Is it possible to update the type of a field inside of a struct column?
I have an explicit pyarrow schema defined which I have used to convert pandas to pyarrow, and I use it to alert me of new columns or to fill in missing columns with nulls. I am trying to replace pandas with polars, but I am running into errors when converting the dataframe into a pyarrow Table in order to cast the data types to match my historical data.
team_info = pa.struct(
[
("_id", pa.string()),
("name", pa.string()),
("status", pa.dictionary(index_type=pa.int32(), value_type=pa.string())),
]
)
schema = pa.schema(
[
("load_timestamp", pa.timestamp(unit="ns", tz="UTC")),
...
("team_info", team_info),
...
Polars expects the data type for all 3 of the nested fields to be "large_string" when I attempt to convert the dataframe to a pa.Table with my pre-defined schema.
return df.to_arrow().cast(schema)
I tried to create a function like this which casts the status column to categorical, but unfortunately this adds the field to the dataframe as a new column, instead of casting the nested field in-place.

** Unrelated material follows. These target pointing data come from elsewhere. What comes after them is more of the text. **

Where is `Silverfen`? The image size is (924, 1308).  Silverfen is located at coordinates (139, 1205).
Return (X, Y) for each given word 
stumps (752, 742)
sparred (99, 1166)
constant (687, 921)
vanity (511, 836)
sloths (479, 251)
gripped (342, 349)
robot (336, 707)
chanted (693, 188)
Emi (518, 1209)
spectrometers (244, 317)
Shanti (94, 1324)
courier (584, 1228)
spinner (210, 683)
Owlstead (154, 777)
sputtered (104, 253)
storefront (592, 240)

def update_nested_status(df: pl.DataFrame, nested_columns: list[str]) -> pl.DataFrame:
"""Fixes data types in the agent_info and monitor_info columns"""

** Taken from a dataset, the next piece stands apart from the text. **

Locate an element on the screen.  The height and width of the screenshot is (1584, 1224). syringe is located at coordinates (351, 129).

cols = [df[col].struct.field("status").cast(pl.Categorical) for col in nested_columns]
return df.with_columns(cols)
Edit:
This is the function I ended up with. It seems to work so far and it casts the polars dtypes to what I have explicitly defined in pyarrow schema objects. It also reorders the columns based on how they are ordered in the pyarrow schema.
def align_polars_schema(df: pl.DataFrame, schema: pa.Schema) -> pl.DataFrame:
"""
Aligns the schema of a polars dataframe to a pyarrow schema
Args:
df: polars DataFrame
schema: pyarrow Schema
"""
schema = pl.from_arrow(schema.empty_table()).schema
df = df.with_columns([pl.col(col).cast(dtype) for col, dtype in schema.items()])

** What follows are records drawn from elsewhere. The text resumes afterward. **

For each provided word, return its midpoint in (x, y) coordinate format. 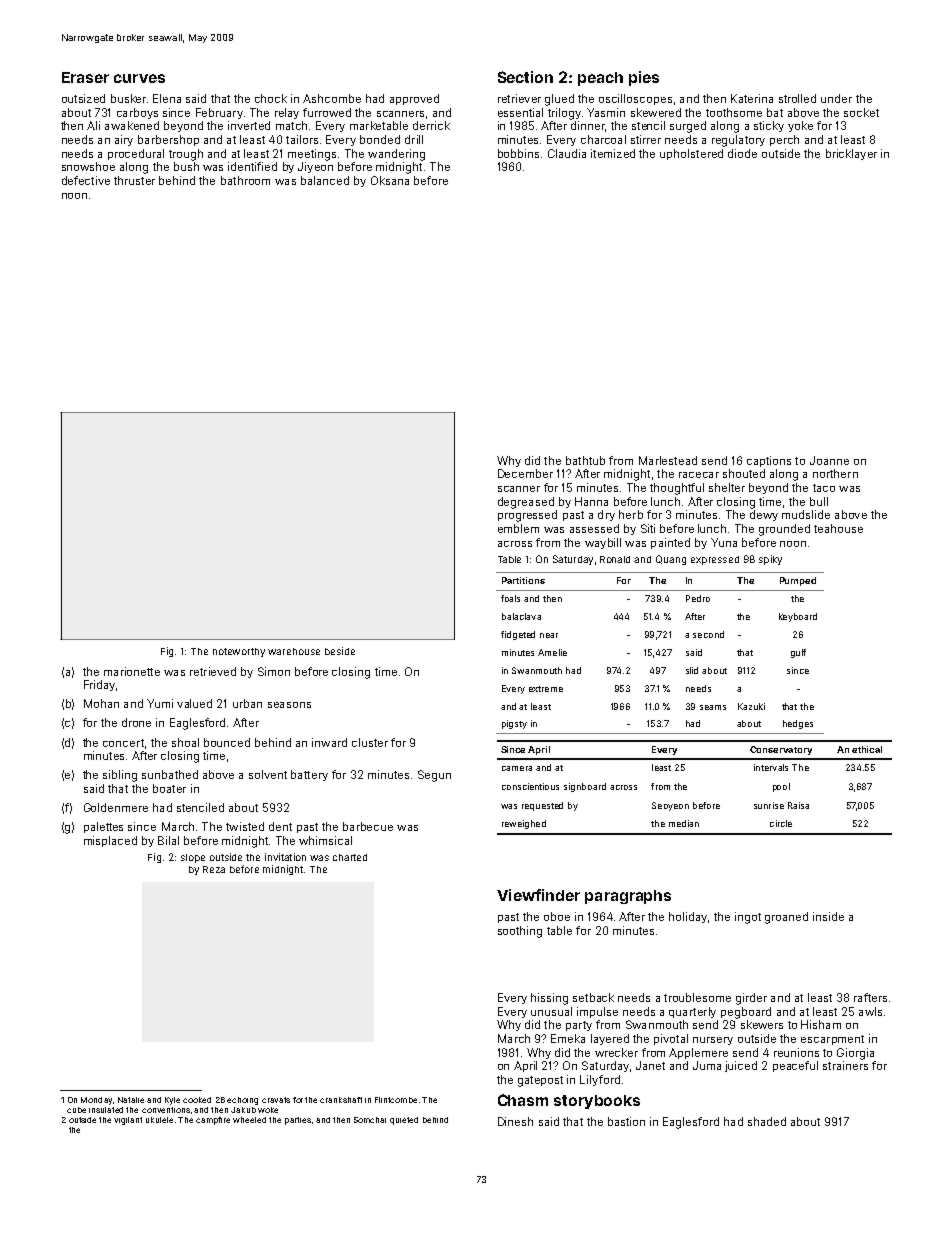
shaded (767, 1121)
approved (414, 99)
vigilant (128, 1121)
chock (271, 98)
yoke (800, 126)
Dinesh (515, 1121)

return df.select([pl.col(col) for col in schema.keys()])
As you've rightly pointed out, df[col].struct.field("status").cast(pl.Categorical)
extracts the status column from the struct, casts it and adds it to the df.
If you want to cast it within the struct column, you need to cast the struct column directly.
import polars as pl
df = pl.DataFrame(
{
"foo": [
{"name": "A", "status": "a"},
{"name": "B", "status": "b"},
{"name": "C", "status": "c"},
],
"bar": [
{"name": "A", "status": "a"},
{"name": "B", "status": "b"},
{"name": "C", "status": "c"},
],
"other": ["1", "2", "3"],
}
)
schema_after = pl.Struct(
[
pl.Field("name", pl.Categorical),
pl.Field("status", pl.Utf8),
]
)
df = df.with_columns([df[col].cast(schema_after) for col in ["foo", "bar"]])